• Selected extract:
++++++++++++++++++++

© Reuters. FILE PHOTO: A picture illustration of U.S. dollar, Swiss Franc, British pound and Euro bank notes, taken in Warsaw January 26, 2011. REUTERS/Kacper Pempel/File Photo
By Kevin Buckland and Alun John
(Reuters) – The safe-haven yen on Tuesday gave up some of the gains it made during last week’s market ructions as investors traded on hopes the Omicron coronavirus variant would not derail a global economic recovery as initially feared.
The dollar rose as high as 113.89 yen during the Asia morning having plunged on Friday as news about the potentially fast spreading Omicron variant of the new coronavirus emerged.
It was last at 113.65, up from Monday’s two week low of 112.97.
Traders have taken comfort from very early hints that Omicron will be milder than feared as well as from remarks by President Joe Biden that the United States would not reinstate lockdowns.
At the same time, the World Health Organization warned of a “very high” risk of infection surges from Omicron, and countries around the world have reacted quickly to tighten border controls.
“The market wants to buy into the optimism that it’s not going to be too bad, but every scientist – as opposed to economists pretending to be epidemiologists – is telling you its going to be a couple of weeks before we can draw that conclusion,” said Ray Atrill head of FX strategy at NAB.
Global shares have also rallied, particularly in the U.S. and Europe. [MKTS/GLOB]
This mood also helped the Australian dollar to eek out some gains rising to $0.7144, up from Monday’s three month low of $0.7109, with an unexpected pick up in China’s factory activity in November also a factor.
Sterling was little changed at $1.3324, while the euro also was flat at $1.1297.
The single currency slumped to a nearly 17-month trough of $1.11864 last week as European Central Bank policy makers stuck to their dovish stance in the face of heated inflation.

++++++++++++++++++++

• Record set:
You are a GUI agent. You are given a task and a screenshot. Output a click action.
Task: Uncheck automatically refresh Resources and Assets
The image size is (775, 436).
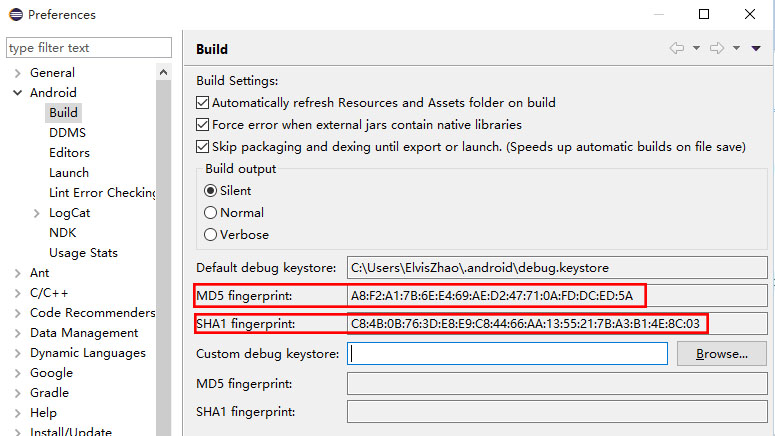click(202, 103)
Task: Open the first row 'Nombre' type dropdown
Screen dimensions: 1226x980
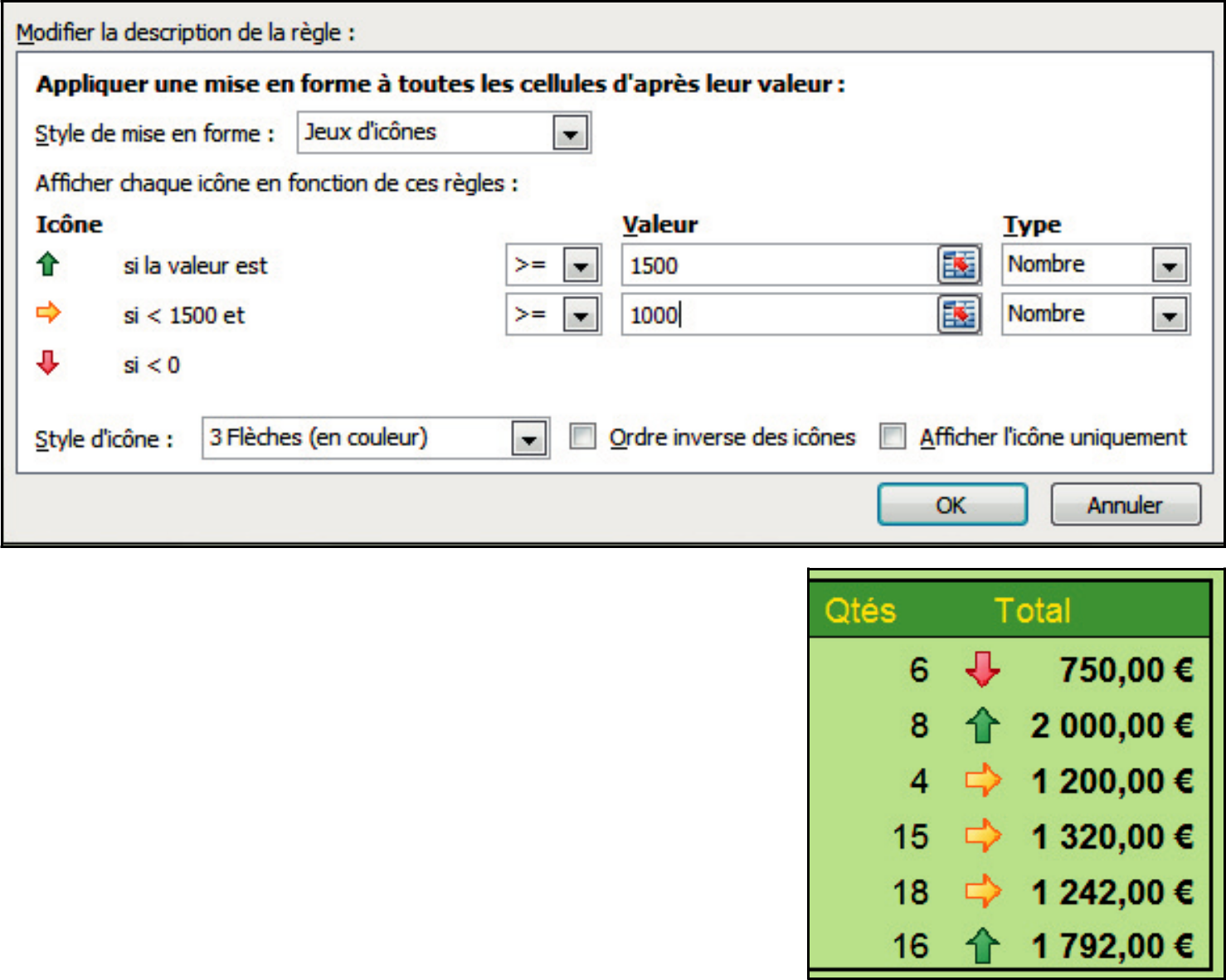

++++++++++++++++++++

• Work task A:
Answer these from the article on the yen and the dollar:
(i) How high did the dollar rise against the yen during the Asia morning?
(ii) What was the Australian dollar's three month low on Monday?
(iii) What job does Ray Atrill hold?
• Work task B: Translate this sentence from the article on the yen and the dollar into Spanish: "Sterling was little changed at $1.3324, while the euro also was flat at $1.1297."
• Work task C: Retype the part of the article on the yen and the dollar starting with "Traders have taken" and going on through "not reinstate lockdowns.".

• Exercise solution A:
(i) 113.89 yen
(ii) $0.7109
(iii) Head of FX strategy at NAB

• Exercise solution B: La libra esterlina apenas varió, en 1,3324 dólares, mientras que el euro también se mantuvo estable en 1,1297 dólares.

• Exercise solution C:
Traders have taken comfort from very early hints that Omicron will be milder than feared as well as from remarks by President Joe Biden that the United States would not reinstate lockdowns.